* Work instructions:
In the entries below, which lines run from the one with "You are a computer-use" through the one with "This screenshot has height=539, width=1080."? Repeat exactly those, both included, and no pictures.
### Records for the exercise ###
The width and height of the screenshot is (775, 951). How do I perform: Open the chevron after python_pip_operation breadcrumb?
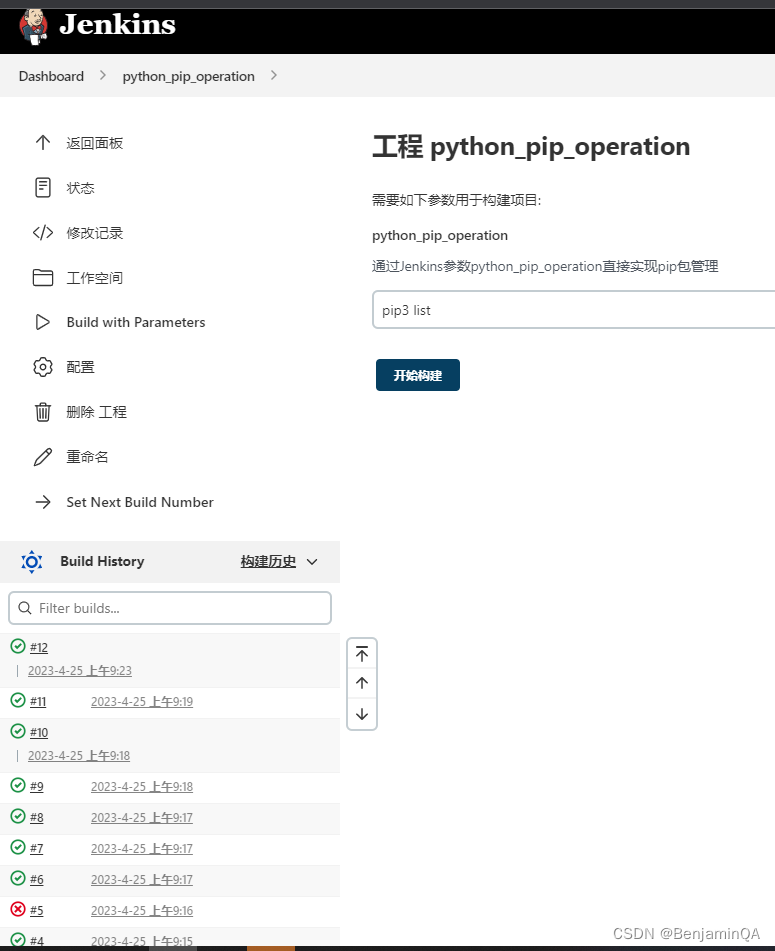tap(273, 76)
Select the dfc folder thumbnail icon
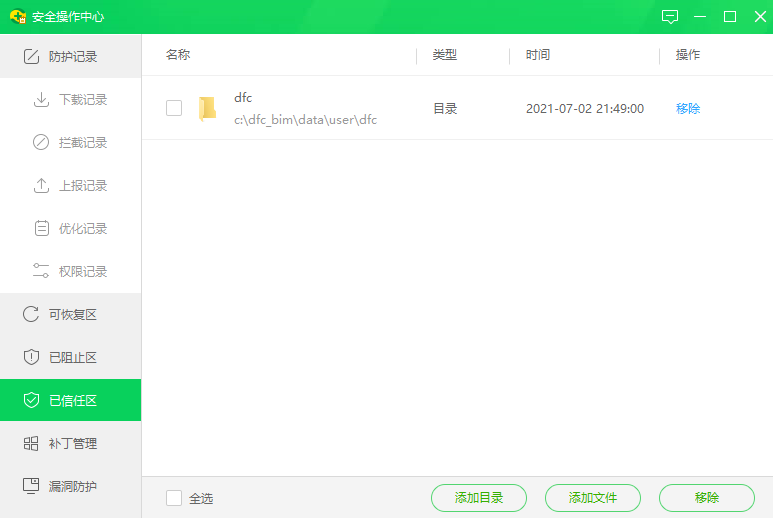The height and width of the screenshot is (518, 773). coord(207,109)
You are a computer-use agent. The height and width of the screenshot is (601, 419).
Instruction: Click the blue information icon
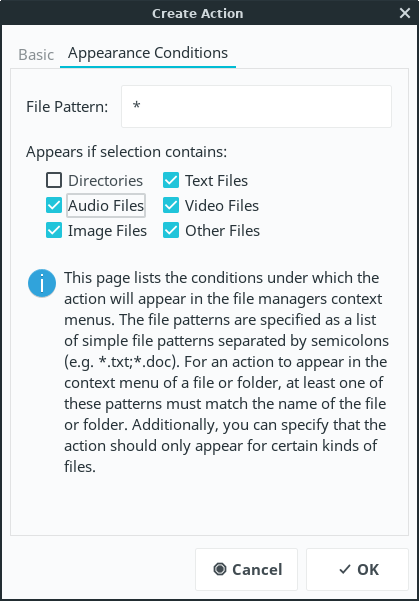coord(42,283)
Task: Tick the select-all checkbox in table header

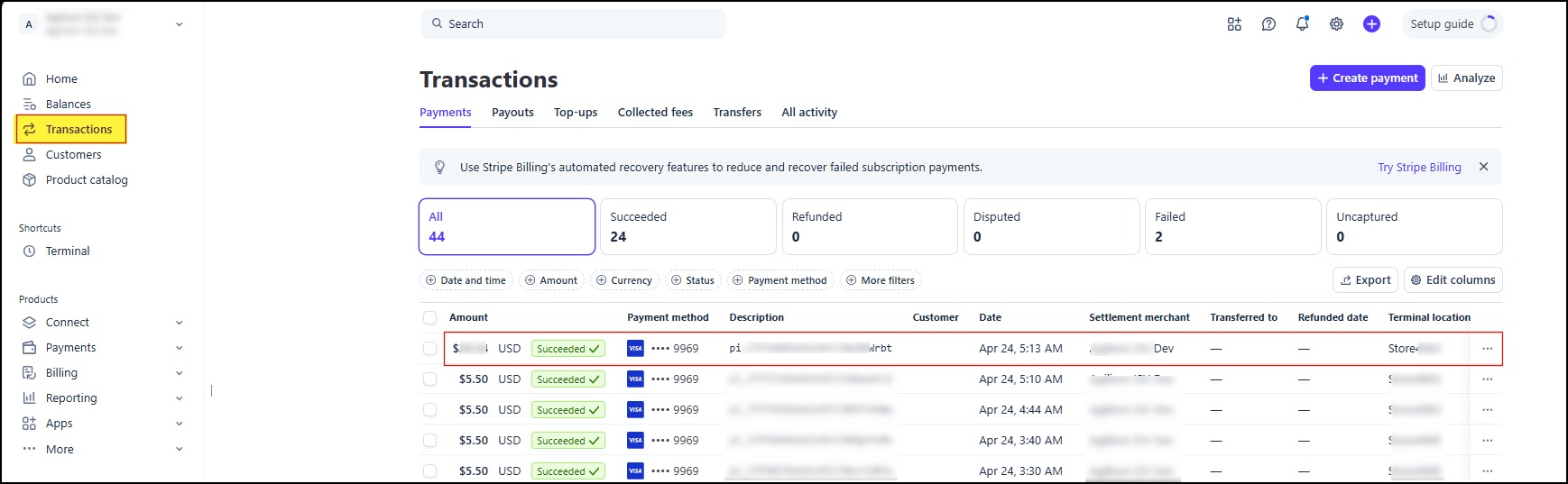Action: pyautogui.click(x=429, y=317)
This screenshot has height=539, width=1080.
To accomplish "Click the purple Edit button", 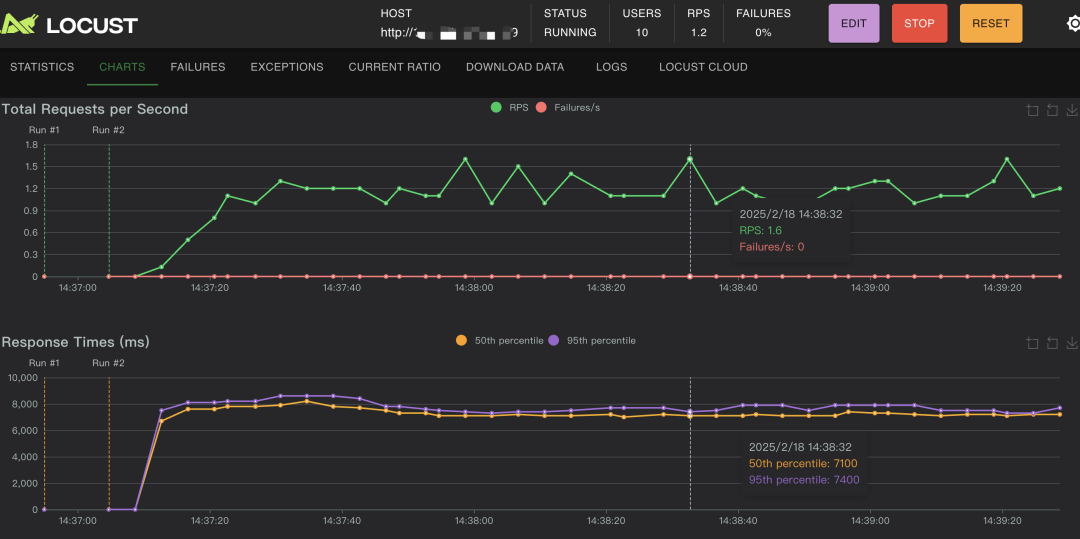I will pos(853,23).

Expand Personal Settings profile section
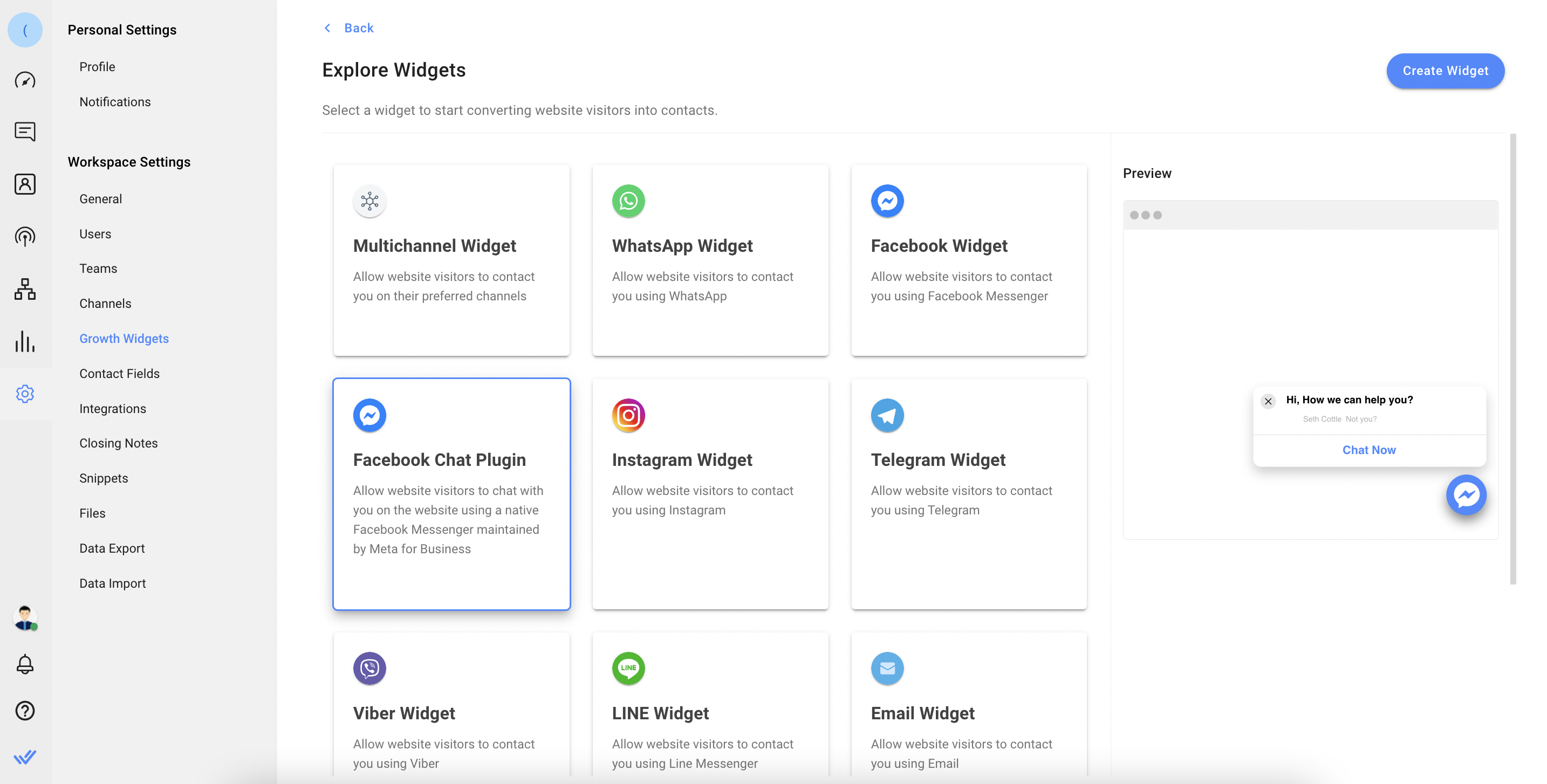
###
* Completed exercise:
You are a computer-use agent. The height and width of the screenshot is (601, 419).
Instruction: Click the blue information icon
coord(42,283)
Task: Tick the select-all checkbox in table header

Action: pyautogui.click(x=429, y=317)
This screenshot has height=539, width=1080.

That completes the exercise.